Find Bradley, Finch wrote.
"Well," Tabitha said, in a low voice, pushing at her food but not eating a morsel. "Are you going waste our precious time annotating the menu or shall we talk?"
"How can you marry that fool?" He gave a curt nod to the still-pontificating Earl.
"I mean they say there are no jobs, but when you emerge from your carriage in brand new boots, no one is there to lay his coat over the puddle. Just to give you one example, among many."
"It is for you I am doing this."
"You are trying to make me hate you," he said. "But it will not work. I know you love me. It is as plain as day."
"Is day so plain anymore? This Tower makes everything its opposite."
"Come away with me. To Spain. To Sardinia. To anywhere that begins with S."
"You are changed," she smiled.
"Not changed. Only more myself. I have a coach downstairs. Leave with me tonight. This instant, if you like. I am quite good at fleeing the country. Perhaps you have heard."
"Dear Lutwidge, it is over. I am engaged. Look."
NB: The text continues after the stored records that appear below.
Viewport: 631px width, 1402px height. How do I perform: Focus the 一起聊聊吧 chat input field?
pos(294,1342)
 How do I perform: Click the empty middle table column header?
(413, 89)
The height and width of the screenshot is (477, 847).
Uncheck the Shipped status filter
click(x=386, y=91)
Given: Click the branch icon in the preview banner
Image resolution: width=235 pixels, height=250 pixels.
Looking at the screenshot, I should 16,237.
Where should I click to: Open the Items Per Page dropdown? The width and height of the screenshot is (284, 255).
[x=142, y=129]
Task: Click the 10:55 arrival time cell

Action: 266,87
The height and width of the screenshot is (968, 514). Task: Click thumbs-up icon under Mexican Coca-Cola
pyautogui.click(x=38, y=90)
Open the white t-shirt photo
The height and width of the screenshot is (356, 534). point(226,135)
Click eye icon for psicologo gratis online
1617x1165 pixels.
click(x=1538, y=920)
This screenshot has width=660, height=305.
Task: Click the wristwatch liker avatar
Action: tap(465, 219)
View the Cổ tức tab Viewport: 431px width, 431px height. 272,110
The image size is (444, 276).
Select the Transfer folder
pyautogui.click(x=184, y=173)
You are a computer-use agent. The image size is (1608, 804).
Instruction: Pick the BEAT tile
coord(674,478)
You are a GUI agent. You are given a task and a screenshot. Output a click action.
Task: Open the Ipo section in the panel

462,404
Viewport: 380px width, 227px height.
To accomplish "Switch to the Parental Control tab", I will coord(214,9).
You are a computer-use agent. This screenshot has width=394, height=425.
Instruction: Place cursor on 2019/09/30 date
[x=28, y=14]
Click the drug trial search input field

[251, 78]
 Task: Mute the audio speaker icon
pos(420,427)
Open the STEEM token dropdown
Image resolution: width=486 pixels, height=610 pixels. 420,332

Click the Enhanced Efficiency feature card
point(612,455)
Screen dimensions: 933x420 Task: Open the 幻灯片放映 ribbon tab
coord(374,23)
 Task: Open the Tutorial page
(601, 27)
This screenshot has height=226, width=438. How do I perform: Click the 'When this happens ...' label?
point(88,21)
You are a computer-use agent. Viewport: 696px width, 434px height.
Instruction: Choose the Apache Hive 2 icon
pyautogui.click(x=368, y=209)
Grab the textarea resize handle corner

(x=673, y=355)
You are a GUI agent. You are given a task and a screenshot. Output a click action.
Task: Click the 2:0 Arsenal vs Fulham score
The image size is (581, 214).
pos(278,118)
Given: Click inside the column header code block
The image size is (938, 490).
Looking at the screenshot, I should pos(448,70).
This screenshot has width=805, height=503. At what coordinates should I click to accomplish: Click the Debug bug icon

This whole conversation, carried out, as it were, under the glare of public scrutiny, was accompanied by the false smiles and mimed shows of interest both were known to affect so well. Lady Tabitha held out her ring, a diamond sapphire. She may as well have thrust a sword through Lutwidge's vitals.
"Remember when we first met?" she asked. "And I railed at you for being so conventional, for so slavishly defending all the Rules, no matter how silly they might be? Well, now I am counting on that. I am engaged, Lutwidge," she repeated, "to a man people consider your friend. You must not cause a scene. You must set aside all hopes you have for us. For ever."